EVOCACIÓN DE LA MUERTE

Esa tarde predijo que el arma suicida estaba a dos metros de su cama. Así empezaron los sentimientos contradictorios. Algunas noches la odiaba, otras tardes la amaba. 

Una mañana se atrevió a acariciarla. El contacto con el metal fue cálido y afectuoso, como viejos amantes. Desde entonces empezó a visualizar la escena de su propio crimen.

 

Se le antojaba una copa de buen vino, una taza de café irlandés, un pastelillo de manzana, la primavera de Vivaldi, el ventilador girando sin ruido y lo más rápido posible. 

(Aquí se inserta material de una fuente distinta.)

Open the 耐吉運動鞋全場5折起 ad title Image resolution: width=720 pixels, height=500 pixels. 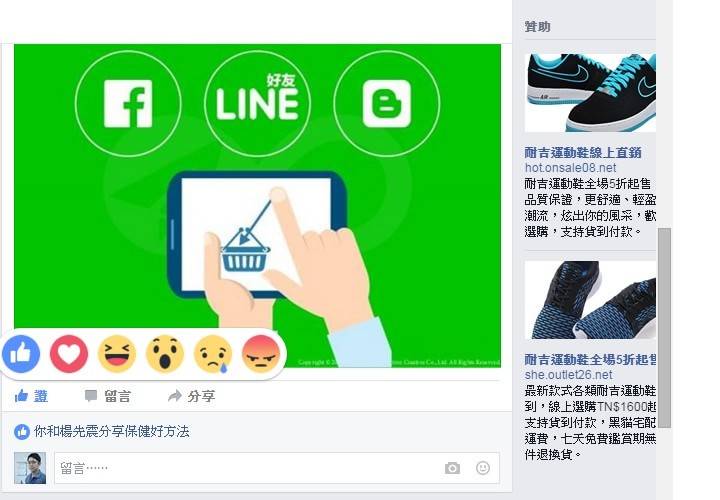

La tarde del sábado, sería un buen momento. Imaginó que la música de los bares, apagaría el sonido del disparo. Aborrecía los escándalos innecesarios.

 

Evocó dejar una carta de despedida y un poema. Primero desechó los versos, luego las últimas palabras. Pensó en todo lo que había vivido y reiteró que había cumplido todos sus sueños. Era hora de la despedida. 

 

La madrugada del viernes, disertó sobre la vida eterna. Tenía las mismas dudas de siempre. A las cinco de la mañana, terminó la sesión y decidió dejar todo al azar.

 

El sábado se bañó a las seis, salió a desayunar a la orilla de la playa, caminó sobre el malecón, escuchó el canto de las gaviotas. 


Regresó furtivamente. Preparó las bebidas, puso el disco de Vivaldi, se recostó en el sillón de cuero, cerró los ojos, pensó en el jardín familiar, aspiró el aroma de las rosas y apretó el gatillo. Lo encontraron el lunes.

 


La nota decía: “lo he vivido todo, espero morirlo todo”.